Testé progressivement depuis 2008 et généralisé depuis le début de l’année, le dispositif de pré-plainte en ligne trouve petit à petit son public. Un peu moins de 14 000 pré-plaintes ont ainsi été effectuées via Internet en avril 2013. Le procédé, censé faire gagner du temps aux autorités comme aux plaignants, connaît toutefois certaines limites. Un tiers des dépôts en ligne n’est par exemple pas suivi d'une plainte réelle.
Le 12 juillet dernier, le ministère de l’Intérieur a publié un rapport portant sur « l'enregistrement des plaintes par les forces de sécurité intérieure » (PDF). Ce document, rédigé par l’Inspection générale de l’administration (IGA), s’arrête notamment sur le dispositif de pré-plainte en ligne, généralisé à l’ensemble du territoire français depuis cette année. Pour rappel, toute victime supposée peut gagner du temps en se rendant sur le site pre-plainte-en-ligne.gouv.fr, sur lequel elle y remplira une télédéclaration. Un rendez-vous est ensuite fixé auprès du service de police ou de gendarmerie de son choix, au cours duquel la fameuse plainte sera déposée et signée. Quelques bémols toutefois : seules les plaintes relatives à des atteintes aux biens sont prises en compte (vol, vandalisme, escroquerie, abus de confiance,...) et il faut que l’auteur présumé de l’infraction soit inconnu.

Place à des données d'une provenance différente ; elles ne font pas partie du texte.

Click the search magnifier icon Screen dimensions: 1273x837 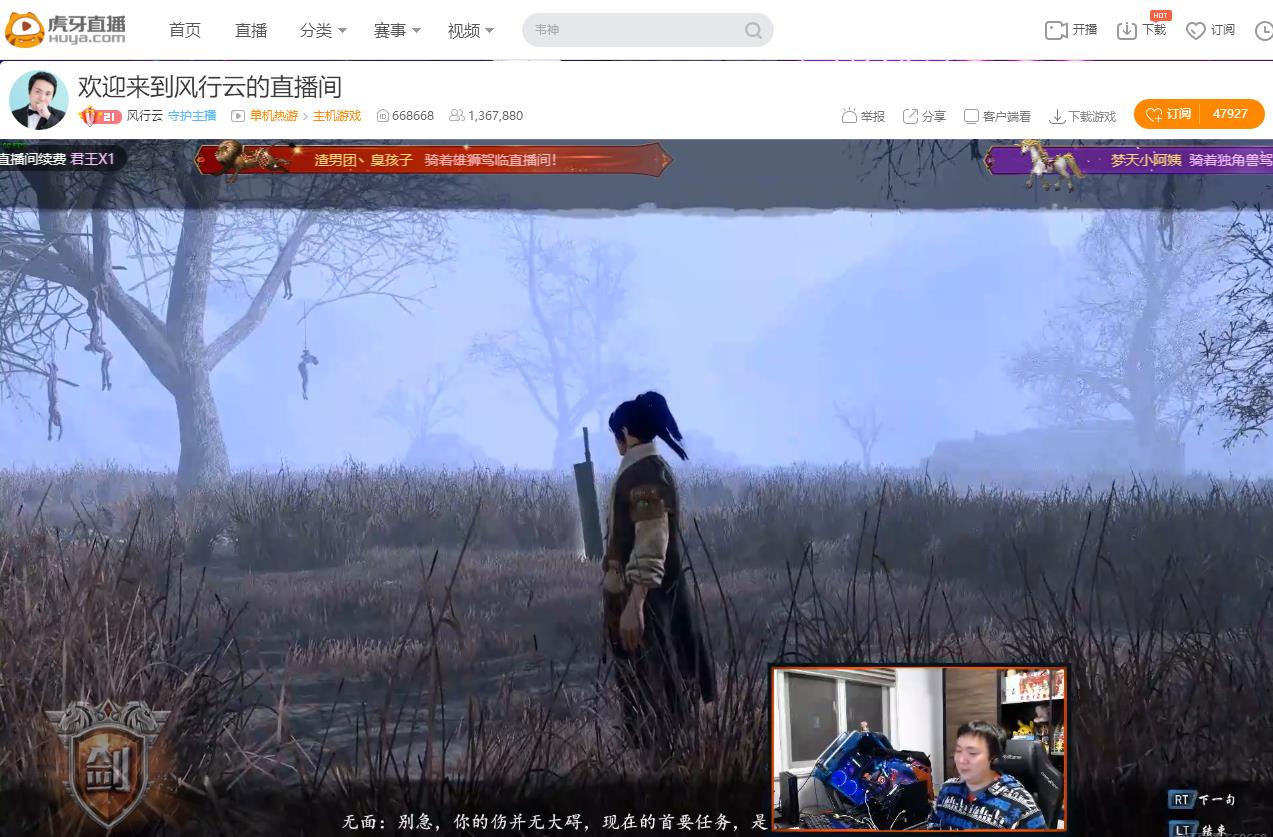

« Les premiers chiffres montrent une montée en puissance régulière du dispositif avec 13 314 (11 420 pour la police nationale et 1 894 pour la gendarmerie nationale) pré-plaintes déposées en mars et 13 688 (12 010 et 1 678) en avril » indique le rapport. Ce chiffre pourra néanmoins paraître faible à certains. Le document de l’IGA n’insiste pas sur ce point, mais on soulignera ici le témoignage exprimé par le commissaire de Saint-Jean-de-Luz il y a quelques semaines, lequel faisait part à nos confrères de Sud-Ouest de sa déception à l’égard de la faible utilisation du dispositif.
Tableau issu de l'annexe au rapport (PDF).
Un tiers des pré-plaintes n’aboutissent pas à une véritable plainte
D’autre part, ces pré-plaintes en ligne conduisent-elles toujours à un dépôt réel auprès des autorités ? La réponse est non, et dans une assez large mesure. Sur le mois de mars par exemple, ce sont près d’un tiers des pré-plaintes qui n’ont pas été suivies des effets escomptés. « Que ce soit pour la police et la gendarmerie le taux de prise de plainte effective suivant la pré-plainte est très stable depuis le début, soit deux tiers des pré-plaintes initiales » retient à cet égard le document de l’IGA.
Afin d’expliquer ceci, le rapport met en avant trois différentes raisons :
- Les supposées victimes ont télé-déclaré des faits qui ne correspondaient pas aux infractions visées par le dispositif (atteintes aux personnes et non aux biens, si l’auteur présumé est connu,...).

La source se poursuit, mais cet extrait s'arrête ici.